The Last Showgirl: The Twilight of a Star

Rating: 3 out of 5.

In February 1990, Pamela Anderson was Playboy magazine’s Playmate of the Month, and from that moment on, her world changed. Anderson became a sex symbol, and her image completely dominated the 1990s and the early 2000s. It wouldn’t be a stretch to say that the model lived rent-free in the minds of much of the male population. In The Last Showgirl (2024), she plays a Las Vegas dancer at the twilight of her career. In many ways, this role serves as an analogy for Anderson’s own career.

Director Gia Coppola (Palo Alto, Mainstream) brings Kate Gersten’s screenplay to life. The original material is a play written by Gersten herself that was never produced. At the center of the story is Shelly (played by Pamela Anderson), a dancer who has spent decades as part of the “Le Razzle Dazzle” show in a casino located on the famous Las Vegas Strip. Shelly knows no life outside the majestic costumes, the makeup, the spotlight, and the applause of the audience. Her world falls apart when management decides to permanently cancel the show.
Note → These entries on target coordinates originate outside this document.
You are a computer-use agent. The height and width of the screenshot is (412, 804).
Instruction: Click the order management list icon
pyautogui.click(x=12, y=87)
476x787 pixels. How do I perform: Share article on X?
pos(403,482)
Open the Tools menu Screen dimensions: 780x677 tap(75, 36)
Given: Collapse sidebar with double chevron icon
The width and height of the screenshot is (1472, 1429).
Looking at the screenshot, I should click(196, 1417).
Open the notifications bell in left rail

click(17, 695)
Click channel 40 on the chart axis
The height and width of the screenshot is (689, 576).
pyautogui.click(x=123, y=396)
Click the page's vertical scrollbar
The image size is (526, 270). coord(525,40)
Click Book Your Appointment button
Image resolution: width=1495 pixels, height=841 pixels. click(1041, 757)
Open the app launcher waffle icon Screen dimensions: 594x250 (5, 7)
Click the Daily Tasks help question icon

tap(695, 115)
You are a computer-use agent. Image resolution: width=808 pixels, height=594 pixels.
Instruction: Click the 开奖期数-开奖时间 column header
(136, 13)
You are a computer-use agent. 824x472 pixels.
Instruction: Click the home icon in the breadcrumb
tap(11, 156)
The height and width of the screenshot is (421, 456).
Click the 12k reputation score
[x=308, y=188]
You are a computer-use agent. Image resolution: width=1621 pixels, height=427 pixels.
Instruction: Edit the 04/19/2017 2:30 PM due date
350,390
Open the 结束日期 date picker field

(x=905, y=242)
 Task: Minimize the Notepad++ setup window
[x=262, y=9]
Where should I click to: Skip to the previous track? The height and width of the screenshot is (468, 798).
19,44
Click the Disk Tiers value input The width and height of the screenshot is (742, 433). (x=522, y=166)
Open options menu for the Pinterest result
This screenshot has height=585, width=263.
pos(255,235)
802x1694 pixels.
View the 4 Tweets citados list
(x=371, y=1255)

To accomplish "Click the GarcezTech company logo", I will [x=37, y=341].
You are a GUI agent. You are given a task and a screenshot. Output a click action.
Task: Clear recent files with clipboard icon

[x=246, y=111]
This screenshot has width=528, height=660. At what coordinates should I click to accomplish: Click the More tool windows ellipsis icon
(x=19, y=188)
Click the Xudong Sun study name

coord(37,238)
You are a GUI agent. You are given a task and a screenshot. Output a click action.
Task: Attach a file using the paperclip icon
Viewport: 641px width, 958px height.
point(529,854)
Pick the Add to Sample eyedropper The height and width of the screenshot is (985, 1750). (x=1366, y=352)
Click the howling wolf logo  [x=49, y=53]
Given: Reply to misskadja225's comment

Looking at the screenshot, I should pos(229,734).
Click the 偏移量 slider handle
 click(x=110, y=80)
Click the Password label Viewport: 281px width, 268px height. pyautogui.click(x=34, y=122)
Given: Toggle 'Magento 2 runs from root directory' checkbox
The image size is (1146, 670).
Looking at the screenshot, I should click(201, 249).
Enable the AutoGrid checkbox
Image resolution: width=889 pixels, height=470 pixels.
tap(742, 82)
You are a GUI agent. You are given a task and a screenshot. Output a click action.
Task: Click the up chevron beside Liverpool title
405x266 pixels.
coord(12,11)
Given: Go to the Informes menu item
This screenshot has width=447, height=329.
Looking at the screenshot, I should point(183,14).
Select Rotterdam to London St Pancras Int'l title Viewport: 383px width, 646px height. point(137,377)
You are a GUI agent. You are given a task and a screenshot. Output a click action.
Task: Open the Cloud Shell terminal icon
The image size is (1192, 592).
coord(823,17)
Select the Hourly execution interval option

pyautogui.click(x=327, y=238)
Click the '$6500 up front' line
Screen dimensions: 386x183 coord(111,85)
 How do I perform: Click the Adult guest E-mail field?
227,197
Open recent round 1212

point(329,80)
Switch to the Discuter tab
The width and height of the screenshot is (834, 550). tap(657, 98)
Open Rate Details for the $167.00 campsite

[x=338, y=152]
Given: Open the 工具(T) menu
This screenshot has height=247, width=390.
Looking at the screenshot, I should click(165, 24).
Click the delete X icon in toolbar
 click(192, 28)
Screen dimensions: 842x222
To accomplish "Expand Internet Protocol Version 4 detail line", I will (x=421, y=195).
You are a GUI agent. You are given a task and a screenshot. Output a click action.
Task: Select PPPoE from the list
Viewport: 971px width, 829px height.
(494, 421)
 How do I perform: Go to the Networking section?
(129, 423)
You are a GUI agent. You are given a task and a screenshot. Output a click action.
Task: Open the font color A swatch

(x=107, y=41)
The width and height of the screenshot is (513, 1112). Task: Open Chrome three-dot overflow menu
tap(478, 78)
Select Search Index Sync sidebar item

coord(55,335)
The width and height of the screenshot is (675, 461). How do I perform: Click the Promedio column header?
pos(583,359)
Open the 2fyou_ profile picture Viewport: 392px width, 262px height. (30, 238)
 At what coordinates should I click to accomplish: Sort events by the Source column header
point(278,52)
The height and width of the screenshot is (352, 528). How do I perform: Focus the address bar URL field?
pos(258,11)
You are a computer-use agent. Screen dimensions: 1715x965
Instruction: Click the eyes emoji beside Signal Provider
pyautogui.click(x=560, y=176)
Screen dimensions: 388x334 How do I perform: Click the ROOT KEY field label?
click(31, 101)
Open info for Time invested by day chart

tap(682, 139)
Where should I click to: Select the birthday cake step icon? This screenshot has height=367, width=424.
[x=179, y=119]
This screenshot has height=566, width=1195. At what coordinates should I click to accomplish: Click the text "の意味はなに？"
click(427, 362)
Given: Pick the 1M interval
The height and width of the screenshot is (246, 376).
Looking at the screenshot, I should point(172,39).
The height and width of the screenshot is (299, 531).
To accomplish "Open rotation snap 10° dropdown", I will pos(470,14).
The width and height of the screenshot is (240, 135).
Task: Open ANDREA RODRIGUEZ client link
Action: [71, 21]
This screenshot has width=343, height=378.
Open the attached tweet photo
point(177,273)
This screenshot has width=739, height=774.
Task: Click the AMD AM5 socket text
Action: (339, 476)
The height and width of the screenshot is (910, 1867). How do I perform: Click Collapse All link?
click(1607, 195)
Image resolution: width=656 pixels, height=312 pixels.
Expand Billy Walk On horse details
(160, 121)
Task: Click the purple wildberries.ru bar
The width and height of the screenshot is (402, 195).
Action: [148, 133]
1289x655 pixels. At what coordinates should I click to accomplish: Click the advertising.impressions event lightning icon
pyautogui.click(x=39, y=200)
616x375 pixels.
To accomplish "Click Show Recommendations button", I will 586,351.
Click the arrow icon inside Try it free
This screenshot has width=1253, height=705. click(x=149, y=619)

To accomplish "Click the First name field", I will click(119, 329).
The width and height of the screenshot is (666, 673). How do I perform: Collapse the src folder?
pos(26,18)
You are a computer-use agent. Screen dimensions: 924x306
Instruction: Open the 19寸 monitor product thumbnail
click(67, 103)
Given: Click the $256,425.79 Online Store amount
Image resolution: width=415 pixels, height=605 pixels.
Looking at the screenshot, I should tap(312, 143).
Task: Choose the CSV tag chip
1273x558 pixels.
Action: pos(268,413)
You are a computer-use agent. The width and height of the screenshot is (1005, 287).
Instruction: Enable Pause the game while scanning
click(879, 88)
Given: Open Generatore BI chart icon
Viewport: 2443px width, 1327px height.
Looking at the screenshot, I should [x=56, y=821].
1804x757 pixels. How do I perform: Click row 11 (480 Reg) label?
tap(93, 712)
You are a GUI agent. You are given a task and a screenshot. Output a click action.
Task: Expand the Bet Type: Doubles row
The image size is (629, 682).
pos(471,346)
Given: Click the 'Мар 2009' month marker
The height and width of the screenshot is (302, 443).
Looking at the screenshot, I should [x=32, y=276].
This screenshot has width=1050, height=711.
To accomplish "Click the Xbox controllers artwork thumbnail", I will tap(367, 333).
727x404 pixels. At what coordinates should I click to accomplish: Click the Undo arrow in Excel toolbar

The Last Showgirl beats to the rhythm of Pamela Anderson’s Shelly. The story is almost egocentric—Shelly is its gravitational center. Her off-camera time is minimal, and even when she’s not on screen, her presence looms over the other characters. As Shelly faces her inevitable twilight, Anderson finds fertile ground. She reveals the talent that magazine covers and roles that merely exploited her looks—roles that made her a sex icon—had long denied her. Her portrayal of this fragile woman confronting an existential dilemma is powerful and authentic.

A near-documentary tone dominates Gia Coppola’s direction. Using 16mm film, cinematographer Autumn Durald Arkapaw (Sinners) brings a cinéma vérité aesthetic that Coppola aimed for in telling this story. Most of the sequences are shot with a handheld camera and many close-up shots. Durald Arkapaw’s cinematography lets us feel Shelly’s grandeur as she takes the stage, but also her vulnerability as she strips away her persona.

The Last Showgirl is a drama that works, though at times it slips into shallow melodrama. Shelly’s story was much more powerful without the subplots added to embellish her life. Still, Anderson delivers a strong performance, and the film is technically very well executed.